When is it being organized, and by whom? The categorization and organization happens at multiple times for one specimen. If identified, the specimen is already inserted into the taxonomic classification scheme—the hierarchy of how species are related. This scientific warrant is inherited and replicated in the physical curation of the collection, and specimens are further sorted (within a taxon) by geographic region. Aligning with taxonomic categories provides a clear hierarchy for sorting and locating physical specimens and, with changes in taxonomy having to be published, makes collection maintenance fairly consistent.
The specimens are organized a second time when they are databased, either by interns or through Notes from Nature.

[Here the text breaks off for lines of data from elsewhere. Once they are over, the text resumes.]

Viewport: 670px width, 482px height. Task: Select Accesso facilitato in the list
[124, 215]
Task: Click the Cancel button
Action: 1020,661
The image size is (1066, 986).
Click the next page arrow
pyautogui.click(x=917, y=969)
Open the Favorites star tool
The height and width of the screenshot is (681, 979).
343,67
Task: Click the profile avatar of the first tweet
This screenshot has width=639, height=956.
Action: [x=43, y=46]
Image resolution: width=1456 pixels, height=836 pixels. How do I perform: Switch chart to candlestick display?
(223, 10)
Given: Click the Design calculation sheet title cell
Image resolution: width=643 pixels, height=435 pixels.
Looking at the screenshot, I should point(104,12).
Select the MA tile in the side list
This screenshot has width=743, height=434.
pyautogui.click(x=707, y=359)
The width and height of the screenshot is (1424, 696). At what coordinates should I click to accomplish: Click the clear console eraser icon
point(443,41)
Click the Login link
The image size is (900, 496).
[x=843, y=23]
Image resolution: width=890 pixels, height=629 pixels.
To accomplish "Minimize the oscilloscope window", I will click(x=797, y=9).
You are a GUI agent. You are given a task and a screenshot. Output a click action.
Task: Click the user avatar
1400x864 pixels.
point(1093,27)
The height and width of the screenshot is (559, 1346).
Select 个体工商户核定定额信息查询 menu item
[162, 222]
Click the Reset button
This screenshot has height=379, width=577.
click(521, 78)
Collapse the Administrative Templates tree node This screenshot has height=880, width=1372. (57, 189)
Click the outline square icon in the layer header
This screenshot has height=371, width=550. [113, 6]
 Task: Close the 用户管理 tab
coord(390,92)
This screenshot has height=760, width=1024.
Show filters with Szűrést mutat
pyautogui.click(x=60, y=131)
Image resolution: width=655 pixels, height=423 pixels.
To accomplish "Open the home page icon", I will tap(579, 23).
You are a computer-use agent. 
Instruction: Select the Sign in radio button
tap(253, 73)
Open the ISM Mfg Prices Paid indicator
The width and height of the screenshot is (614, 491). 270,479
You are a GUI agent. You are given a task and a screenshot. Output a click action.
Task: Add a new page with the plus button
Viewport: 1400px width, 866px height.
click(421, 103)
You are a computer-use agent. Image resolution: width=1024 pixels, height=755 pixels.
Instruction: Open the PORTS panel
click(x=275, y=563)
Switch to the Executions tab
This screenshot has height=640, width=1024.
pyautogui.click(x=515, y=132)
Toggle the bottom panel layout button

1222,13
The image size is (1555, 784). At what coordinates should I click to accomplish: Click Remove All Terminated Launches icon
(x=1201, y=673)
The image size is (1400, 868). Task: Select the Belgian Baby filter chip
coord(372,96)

The data is stored in a MySQL database that uses mostly DwC fields, an institutional taxonomy for specimen data. The digitization of specimens, through utilizing DwC institutional semantics, makes collection maintenance, governance, and interaction easier, as the collection manager can search in a multifaceted manner, better understand the holdings of the museum, and track specimens for loans. The unique specimen numbers allow for individual tracking, and the other DwC fields provide multiple areas for accurate search and retrieval.
For the CalBug web search interface, the specimens retain their classification hierarchy within the database. However, the outward-facing search fields aim to serve a broader audience, not just the collection manager and museum staff. Thus the search application organizes the resources a third time “on the way out” of the database in response to a user query. As this design is optimized for researchers and students, the classification appears to focus more on taskonomy instead of the institutional taxonomy (see Figure: CalBug search interface). The 20 search fields provided in the search interface, while actually searching through the ~100 fields in the database, facilitate precise information retrieval. Although fewer search fields might yield lower accuracy, user testing has shown that the new search design improves accuracy by not requiring users to know exactly which DwC field to query.
The search is further expanded by having a ‘Search any field’ box, which literally looks in every DwC field for a term, as well as a “Common Name” field, to support novice searches, such as “beetle” and “butterfly” instead of “coleoptera” and “lepidoptera.” The intrinsic properties of the specimens lend the results to simple (alphabetic and numeric) sorting as well as filtering (through the “Refine” option) on the list view of the results pages. Additional views of results, including a map view showing collection locations and a grid view that displays specimen photos, help users locate desired specimens and reorganize as needed to suit their needs.